* [Problems and tasks]:
1. In the text about the plane crash, rewrite the paragraph beginning "When asked whether the Kremlin" more briefly while keeping its main facts.
2. In the plane crash text, edit the part starting with "Belarusian President Alexander" and going on through "ordered Prigozhin’s assassination." so that "rebellion" replaces "mutiny".

But Kremlin spokesperson Dmitry Peskov flatly rejected the allegations.

“Right now, of course, there are lots of speculation around this plane crash and the tragic deaths of the passengers of the plane, including Yevgeny Prigozhin,” Peskov told reporters in a conference call. “Of course in the West, those speculations are put out under a certain angle, and all of it is a complete lie.”

Prigozhin was listed among those on board the plane.

When asked whether the Kremlin has received an official confirmation of Prigozhin’s death, Peskov referenced Putin’s remarks from a day earlier. “He said that right now all the necessary forensic analyses, including genetic testing, will be carried out. Once some kind of official conclusions are ready to be released, they will be released.”

Belarusian President Alexander Lukashenko, a close ally of Putin who mediated the deal that ended the mutiny, said he “can’t imagine” the Russian leader ordered Prigozhin’s assassination.

* [Collected material]:
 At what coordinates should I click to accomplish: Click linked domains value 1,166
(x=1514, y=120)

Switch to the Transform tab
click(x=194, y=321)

* [Task-by-task solutions]:
1. Asked if the Kremlin had official confirmation of Prigozhin's death, Peskov pointed to Putin's remarks from the day before: all necessary forensic analyses, including genetic testing, will be done, and official conclusions will be released once ready.

2.
Belarusian President Alexander Lukashenko, a close ally of Putin who mediated the deal that ended the rebellion, said he “can’t imagine” the Russian leader ordered Prigozhin’s assassination.